### WHAT TO PRODUCE
Copy all of the records below, swapping "position" for "role" wherever it appears and leaving everything else untouched.
• • • • • • •
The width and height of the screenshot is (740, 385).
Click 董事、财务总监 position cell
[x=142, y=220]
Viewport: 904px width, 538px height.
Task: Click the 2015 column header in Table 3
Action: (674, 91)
• • • • • • •
### RESPONSE TO THIS EXERCISE
The width and height of the screenshot is (740, 385).
Click 董事、财务总监 role cell
[x=142, y=220]
Viewport: 904px width, 538px height.
Task: Click the 2015 column header in Table 3
Action: (674, 91)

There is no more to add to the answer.